Russia's Frightening And
Growing Nuclear Waste Crisis
By Alex Kirby
Environment Correspondent
BBC News
3-5-99
 
British Foreign Secretary Robin Cook has visited north western Russia to see for himself what many are calling Chernobyl 2 - a nuclear disaster waiting to happen.
 
The port of Murmansk, open all year round thanks to the warm waters of the Gulf Stream, was a household name in the 1940s.
 
It was where the Allied convoys of World War II finally found safe haven after running the gauntlet of Nazi attackers and Arctic seas as they took supplies into the Soviet Union.
 
Today, Murmansk risks becoming a household name for a different reason.
 
It is one of the parts of the world at greatest risk of a nuclear accident, largely because of the number of reactors and other debris dumped haphazardly from obsolete Soviet submarines.
 
In 1996 the International Atomic Energy Agency helped to set up a group to tackle post-communist Russia's horrifying nuclear legacy.
 
It is the Contact Expert Group (CEG) and last November it produced two reports which will go to the G7 meeting in June of leading industrial countries.
 
Russia unable to cope
 
The CEG says many people may not realise that "the situation is still getting worse".
 
"More submarines are being taken out of service, so more and more spent fuel is waiting to be removed and safely managed.
 
"Over 150 reactors are already waiting to be defuelled and dismantled.
 
"Unfortunately, the Russian facilities for handling this fuel and associated radioactive waste on such a scale are either not available, or inadequate."
 
The CEG says the main problem is a shortage of money to tackle the waste.
 
And it says finding a solution is too urgent to wait for an economic upturn in Russia.
 
It describes outside help as "only a small part of what will be needed over the next few years".
 
But Vladimir Volkov of the Atomflot Nuclear Reprocessing Plant is convinced there is nothing for the West to be concerned about:
 
"I don't think it is necessary to worry about the situation with nuclear material.
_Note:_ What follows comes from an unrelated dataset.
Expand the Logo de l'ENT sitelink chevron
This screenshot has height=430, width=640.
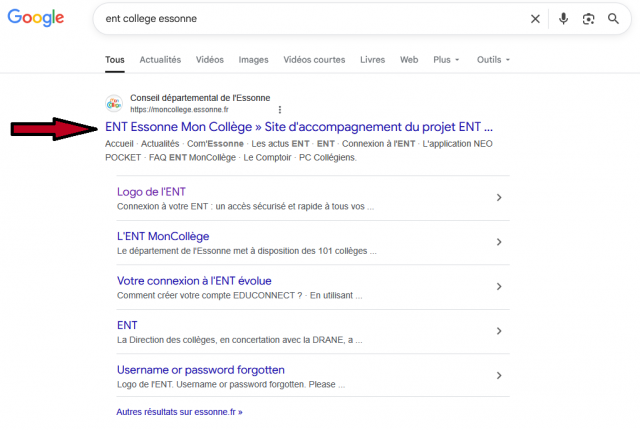click(x=498, y=198)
It is the responsibility of the Russian authorities - and they are able to handle the situation."
 
However, the CEG has drawn up a list of recommendations of what it believes to be the highest priorities. They include:
 
Modernising a plant for treating liquid radioactive waste at a naval repair yard in Murmansk Decommissioning the Lepse, the converted barge used for storing damaged nuclear fuel rods Building metal/concrete containers for storing and transporting spent submarine nuclear fuel Building an interim store for spent nuclear fuel at Mayak in central Russia.
 
Another list identifies projects the CEG thinks just as urgent, but where it says study must give way to action now. These include:
 
Cleaning up Andreeva bay near Murmansk, the base for Russia's Northern Fleet. Fuel rods are stored there in the open and without any protection Building a radioactive waste repository in north west Russia. The CEG says several possible sites are being considered, including the Arctic island of Novaya Zemlya Building a special facility to remove the fuel from decommissioned submarines.
 
British Nuclear Fuels is one foreign company involved in the region, working with the Norwegian government on the problems of Andreeva bay.
 
It is also part of a consortium designing a submarine fuel store.
 
The CEG says that a failure to act promptly over Murmansk's threat could affect "peoples and the environment not only in but also far beyond the Arctic lands and seas of northern Europe".
 
"The issue of spent fuel and radioactive waste management in north west Russia is a global one."